Minor league affiliations
- Class: Class D
- League: Appalachian League

Major league affiliations
- Team: Unaffiliated

Minor league titles
- League titles (0): None

Team data
- Name: Erwin Mountaineers
- Ballpark: Gentry Stadium

= Erwin Mountaineers =

The Erwin Mountaineers were a Minor League Baseball team that played in the Class D Appalachian League in 1940. They were located in Erwin, Tennessee, and played their home games at Gentry Stadium.

The Mountaineers were managed by Tilly Walker, a former American League outfielder. Erwin was scheduled to open the season at home on May 2 against the Johnson City Cardinals, but the two-game series was postponed by cold weather. Consequently, they played their first game on May 4, defeating the Greeneville Burley Cubs, 8–5, on the road.

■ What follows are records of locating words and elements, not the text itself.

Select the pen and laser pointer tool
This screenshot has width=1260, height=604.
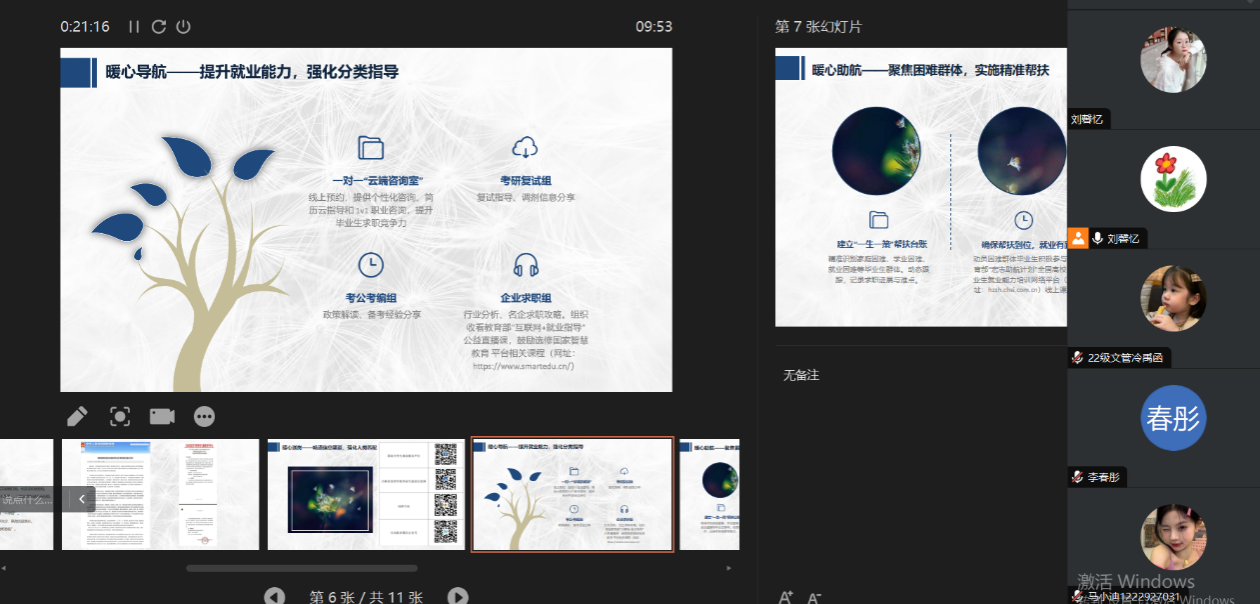[77, 416]
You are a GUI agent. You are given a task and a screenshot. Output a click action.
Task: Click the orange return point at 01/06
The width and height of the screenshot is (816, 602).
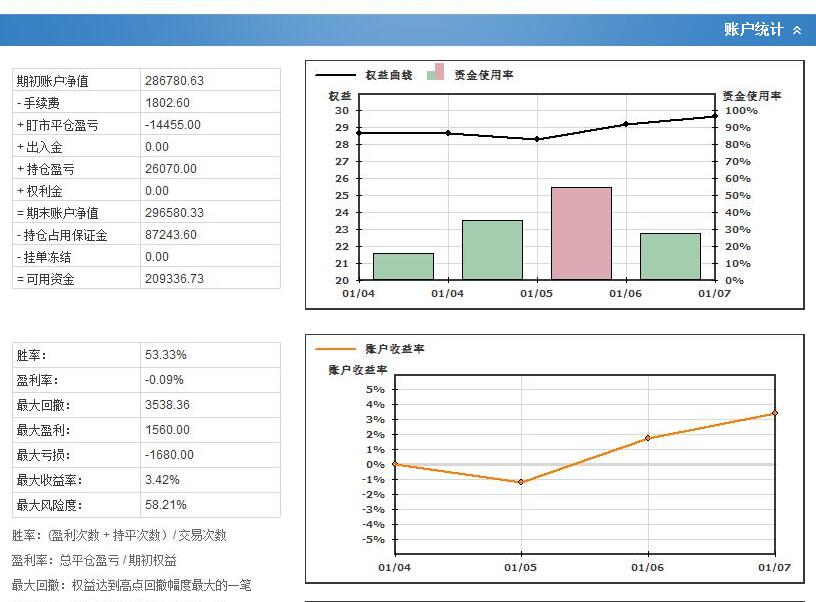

Walker stepped down as manager around the beginning of June, and third baseman James Hoff led the team as a player-manager on an interim basis for two weeks. On June 13, veteran Appalachian League skipper Bill Dubbs was brought in to manage the Mountaineers. Erwin ended the season on September 2 with a 6–2 road loss to the Pennington Gap Miners. They compiled a win–loss record of 27–88 (.235), placing last of eight teams, in their only season of competition.

The city of Erwin did not field another team until the Erwin Aces in 1943.